● **What the task requires**
Retrieve all lines below that have the string "page".

Records excerpted from a collection
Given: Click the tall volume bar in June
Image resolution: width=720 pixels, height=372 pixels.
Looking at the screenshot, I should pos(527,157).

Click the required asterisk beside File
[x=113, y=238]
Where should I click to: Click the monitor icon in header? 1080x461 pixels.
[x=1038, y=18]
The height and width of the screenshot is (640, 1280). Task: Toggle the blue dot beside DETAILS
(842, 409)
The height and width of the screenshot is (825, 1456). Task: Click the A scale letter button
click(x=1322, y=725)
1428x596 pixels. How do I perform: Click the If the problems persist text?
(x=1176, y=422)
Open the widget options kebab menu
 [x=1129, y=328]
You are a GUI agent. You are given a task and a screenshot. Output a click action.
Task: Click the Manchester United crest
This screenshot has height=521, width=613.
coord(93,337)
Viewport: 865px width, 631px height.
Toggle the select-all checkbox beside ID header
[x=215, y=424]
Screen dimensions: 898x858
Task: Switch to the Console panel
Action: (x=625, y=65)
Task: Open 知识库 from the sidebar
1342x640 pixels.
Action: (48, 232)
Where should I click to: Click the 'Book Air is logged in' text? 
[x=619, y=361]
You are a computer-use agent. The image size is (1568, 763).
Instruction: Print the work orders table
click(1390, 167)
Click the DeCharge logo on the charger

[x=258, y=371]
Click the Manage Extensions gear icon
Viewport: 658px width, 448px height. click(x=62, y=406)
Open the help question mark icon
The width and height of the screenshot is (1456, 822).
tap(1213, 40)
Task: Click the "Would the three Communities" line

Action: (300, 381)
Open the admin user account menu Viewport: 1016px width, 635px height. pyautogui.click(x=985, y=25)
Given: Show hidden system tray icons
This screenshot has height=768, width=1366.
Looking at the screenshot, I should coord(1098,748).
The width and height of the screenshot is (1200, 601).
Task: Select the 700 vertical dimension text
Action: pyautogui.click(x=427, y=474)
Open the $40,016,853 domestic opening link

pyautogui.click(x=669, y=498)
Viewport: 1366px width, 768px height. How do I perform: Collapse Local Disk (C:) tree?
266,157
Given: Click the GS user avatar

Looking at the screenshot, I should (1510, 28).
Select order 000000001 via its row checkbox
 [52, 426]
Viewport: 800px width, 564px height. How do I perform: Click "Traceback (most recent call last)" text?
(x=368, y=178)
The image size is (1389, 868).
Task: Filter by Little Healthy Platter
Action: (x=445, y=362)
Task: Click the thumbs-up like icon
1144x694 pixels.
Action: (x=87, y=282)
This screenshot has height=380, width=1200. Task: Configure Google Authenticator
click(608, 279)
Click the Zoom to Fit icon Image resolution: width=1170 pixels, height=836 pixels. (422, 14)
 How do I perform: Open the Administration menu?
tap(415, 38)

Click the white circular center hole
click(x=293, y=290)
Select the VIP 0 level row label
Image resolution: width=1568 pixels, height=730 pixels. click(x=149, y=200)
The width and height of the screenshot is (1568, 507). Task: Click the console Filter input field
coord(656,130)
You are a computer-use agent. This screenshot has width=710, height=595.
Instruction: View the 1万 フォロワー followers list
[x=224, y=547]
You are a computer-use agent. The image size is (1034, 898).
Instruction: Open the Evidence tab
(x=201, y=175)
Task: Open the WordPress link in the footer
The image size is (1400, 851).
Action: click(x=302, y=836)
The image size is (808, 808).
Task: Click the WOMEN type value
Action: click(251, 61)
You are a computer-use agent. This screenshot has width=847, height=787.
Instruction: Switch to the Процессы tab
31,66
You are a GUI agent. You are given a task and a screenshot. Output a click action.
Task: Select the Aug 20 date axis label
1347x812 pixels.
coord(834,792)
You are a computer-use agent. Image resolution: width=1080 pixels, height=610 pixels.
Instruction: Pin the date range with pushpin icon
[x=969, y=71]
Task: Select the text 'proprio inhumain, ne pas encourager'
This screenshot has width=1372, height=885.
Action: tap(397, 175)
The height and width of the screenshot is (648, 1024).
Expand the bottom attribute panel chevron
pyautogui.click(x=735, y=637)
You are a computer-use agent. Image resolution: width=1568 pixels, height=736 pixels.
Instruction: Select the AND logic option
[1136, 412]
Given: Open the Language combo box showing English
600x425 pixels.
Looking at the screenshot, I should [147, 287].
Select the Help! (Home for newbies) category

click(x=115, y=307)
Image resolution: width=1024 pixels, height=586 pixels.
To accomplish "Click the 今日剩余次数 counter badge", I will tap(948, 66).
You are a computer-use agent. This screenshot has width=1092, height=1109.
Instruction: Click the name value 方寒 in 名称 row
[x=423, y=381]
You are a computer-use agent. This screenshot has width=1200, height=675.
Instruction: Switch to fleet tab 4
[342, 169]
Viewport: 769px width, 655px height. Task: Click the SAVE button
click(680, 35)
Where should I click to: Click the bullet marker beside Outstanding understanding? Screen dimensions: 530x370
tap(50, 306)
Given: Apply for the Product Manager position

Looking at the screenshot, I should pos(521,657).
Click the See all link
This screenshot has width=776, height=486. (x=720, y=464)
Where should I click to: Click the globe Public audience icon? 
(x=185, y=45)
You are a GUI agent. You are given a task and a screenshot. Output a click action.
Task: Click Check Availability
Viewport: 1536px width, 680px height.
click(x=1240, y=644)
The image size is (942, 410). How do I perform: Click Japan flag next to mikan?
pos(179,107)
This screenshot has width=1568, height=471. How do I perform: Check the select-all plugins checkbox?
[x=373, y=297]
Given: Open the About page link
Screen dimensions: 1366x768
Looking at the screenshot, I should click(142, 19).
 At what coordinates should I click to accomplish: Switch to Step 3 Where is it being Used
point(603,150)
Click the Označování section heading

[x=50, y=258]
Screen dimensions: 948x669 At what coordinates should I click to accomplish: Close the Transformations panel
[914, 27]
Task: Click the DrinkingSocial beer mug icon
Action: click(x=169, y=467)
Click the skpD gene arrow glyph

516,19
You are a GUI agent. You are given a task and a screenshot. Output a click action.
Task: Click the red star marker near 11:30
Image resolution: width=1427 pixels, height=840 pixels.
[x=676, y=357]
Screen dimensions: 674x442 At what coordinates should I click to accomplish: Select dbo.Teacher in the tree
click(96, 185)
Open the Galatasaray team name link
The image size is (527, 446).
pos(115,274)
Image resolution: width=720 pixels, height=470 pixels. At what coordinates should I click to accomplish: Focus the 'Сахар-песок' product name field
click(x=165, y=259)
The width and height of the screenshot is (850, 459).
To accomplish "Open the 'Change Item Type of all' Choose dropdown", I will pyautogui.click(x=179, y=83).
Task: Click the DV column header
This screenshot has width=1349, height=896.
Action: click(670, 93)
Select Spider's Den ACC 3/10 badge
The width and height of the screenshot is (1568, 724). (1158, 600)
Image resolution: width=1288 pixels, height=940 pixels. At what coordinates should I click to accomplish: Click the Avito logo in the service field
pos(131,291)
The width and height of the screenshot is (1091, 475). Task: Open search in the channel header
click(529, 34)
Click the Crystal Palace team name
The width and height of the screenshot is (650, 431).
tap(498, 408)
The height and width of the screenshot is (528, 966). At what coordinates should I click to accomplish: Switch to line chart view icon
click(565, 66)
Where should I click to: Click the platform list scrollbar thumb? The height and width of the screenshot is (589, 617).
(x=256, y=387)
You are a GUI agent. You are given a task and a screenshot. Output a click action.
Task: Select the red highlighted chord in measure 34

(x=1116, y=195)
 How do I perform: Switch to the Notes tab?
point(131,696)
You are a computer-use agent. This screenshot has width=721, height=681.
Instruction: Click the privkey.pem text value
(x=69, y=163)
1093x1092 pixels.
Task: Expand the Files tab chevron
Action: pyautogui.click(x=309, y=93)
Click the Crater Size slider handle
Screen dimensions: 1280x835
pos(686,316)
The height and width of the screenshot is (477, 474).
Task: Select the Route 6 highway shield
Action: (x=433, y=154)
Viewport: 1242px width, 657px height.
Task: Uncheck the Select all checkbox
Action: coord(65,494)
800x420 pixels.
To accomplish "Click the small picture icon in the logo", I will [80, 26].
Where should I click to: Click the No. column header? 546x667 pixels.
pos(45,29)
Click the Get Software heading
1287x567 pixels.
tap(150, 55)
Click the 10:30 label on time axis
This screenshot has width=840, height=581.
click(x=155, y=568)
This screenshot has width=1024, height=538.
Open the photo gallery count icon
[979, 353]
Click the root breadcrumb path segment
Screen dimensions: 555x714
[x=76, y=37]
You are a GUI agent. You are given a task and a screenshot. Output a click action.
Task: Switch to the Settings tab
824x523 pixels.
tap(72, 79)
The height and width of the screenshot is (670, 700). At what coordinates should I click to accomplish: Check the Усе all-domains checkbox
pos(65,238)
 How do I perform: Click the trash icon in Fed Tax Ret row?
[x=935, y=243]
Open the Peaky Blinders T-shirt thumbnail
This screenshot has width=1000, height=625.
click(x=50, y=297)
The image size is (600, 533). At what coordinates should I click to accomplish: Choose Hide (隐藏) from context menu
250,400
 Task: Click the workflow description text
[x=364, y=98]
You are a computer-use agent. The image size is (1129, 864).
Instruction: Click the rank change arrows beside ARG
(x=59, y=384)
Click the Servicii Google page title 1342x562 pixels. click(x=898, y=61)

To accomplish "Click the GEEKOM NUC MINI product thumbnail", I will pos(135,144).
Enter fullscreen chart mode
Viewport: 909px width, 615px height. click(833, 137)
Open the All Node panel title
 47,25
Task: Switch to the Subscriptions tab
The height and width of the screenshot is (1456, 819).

● **Solution**
Given: Open the About page link
Click the Servicii Google page title 1342x562 pixels. click(x=898, y=61)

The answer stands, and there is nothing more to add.